These unlikely elements combine in Blake’s stew of homicide, deadly secrets and the predictable greed of those who dictate by virtue of power. As ex-Pittsburg detective transplant and current New Orleans FBI agent Franco Patrese lands in the middle of a series of grisly homicides with voodoo trappings, he is drawn into a warren of conflicting interests, an entrenched system of political graft and a looming expose that (surprise!) leads to a network of powerful men operating above the law—often with the complicity of those sworn to serve and protect.

The fact that Blake uses a primary character ( NO Detective Selma Fawcett) to deliver the novel’s moralistic message is unsettling: “You cut off a perfectly healthy limb, you kill a perfectly healthy baby in the womb… how far will we go before we turn back to God?” Does this author not trust his readers to draw their own conclusions when confronted with complex social issues? In a minor character, this type of behavior would be entirely acceptable. Characters do, after all, add the flavor of lifestyles and opinions to stories. But Fawcett is a primary, a critical link second only to protagonist Patrese, her penchant for preaching smacking of polemic rather than the natural evolution of facts and evidence.

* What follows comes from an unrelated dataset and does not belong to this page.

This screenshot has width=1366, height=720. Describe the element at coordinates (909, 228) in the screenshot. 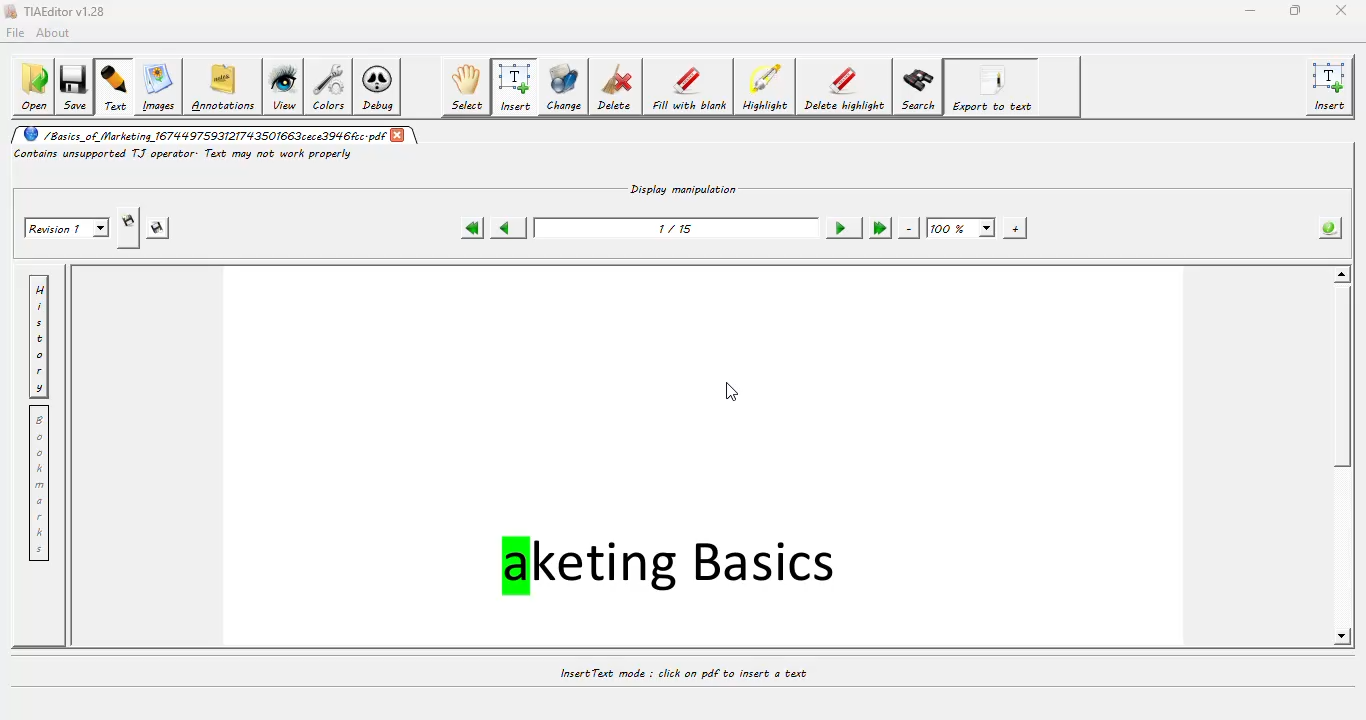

Besides his ambivalent relationship with his NOPD partner, Fawcett, a detective from the projects who has earned her shield, Patrese is too ready to place his trust in people only to learn the risk of this dangerous naiveté. While the plot is reasonably interesting, the forced narrative hinders any real emotional connection with place or characters. Vacillating between the mystery unfolding in the New Orleans murders, the emphasis on religious convictions of a major protagonist and the confluence of official police investigation and politics, Blake sends a mixed message: a city of opportunities large and small, true believers and a diverse cultural heritage, all about to meet Armageddon in the force of Hurricane Katrina.

Blake’s bad guys are bad; his good guys are also bad, no one trustworthy as crimes threaten to remain unpunished while nature’s fury bears down on New Orleans. Blake’s novel suffers from a confusion of perspective, a procedural format masking a loose confederacy of local politicians, scenes of carnage, and the longer view of a city in the throes of change. From religious fanaticism to a plot that would make Oliver Stone proud, City of the Dead is as inconsistent as that fabled director’s movies.

As an outsider dropped from one part of the country into another, Patrese cannot appreciate the unique personality of a city steeped in the tradition of corruption, which makes him either a logical skeptic or inexperienced carpetbagger (so to speak). This magnificent city’s essence is lost in the stampede towards resolution, one too easily achieved without the context of well-developed characters to define the conflicts of a unique way of life. Too convenient to drop the big-city detective into the roiling ambiance of New Orleans and expect him to catch on to its rhythm, a gimmick that is not successful.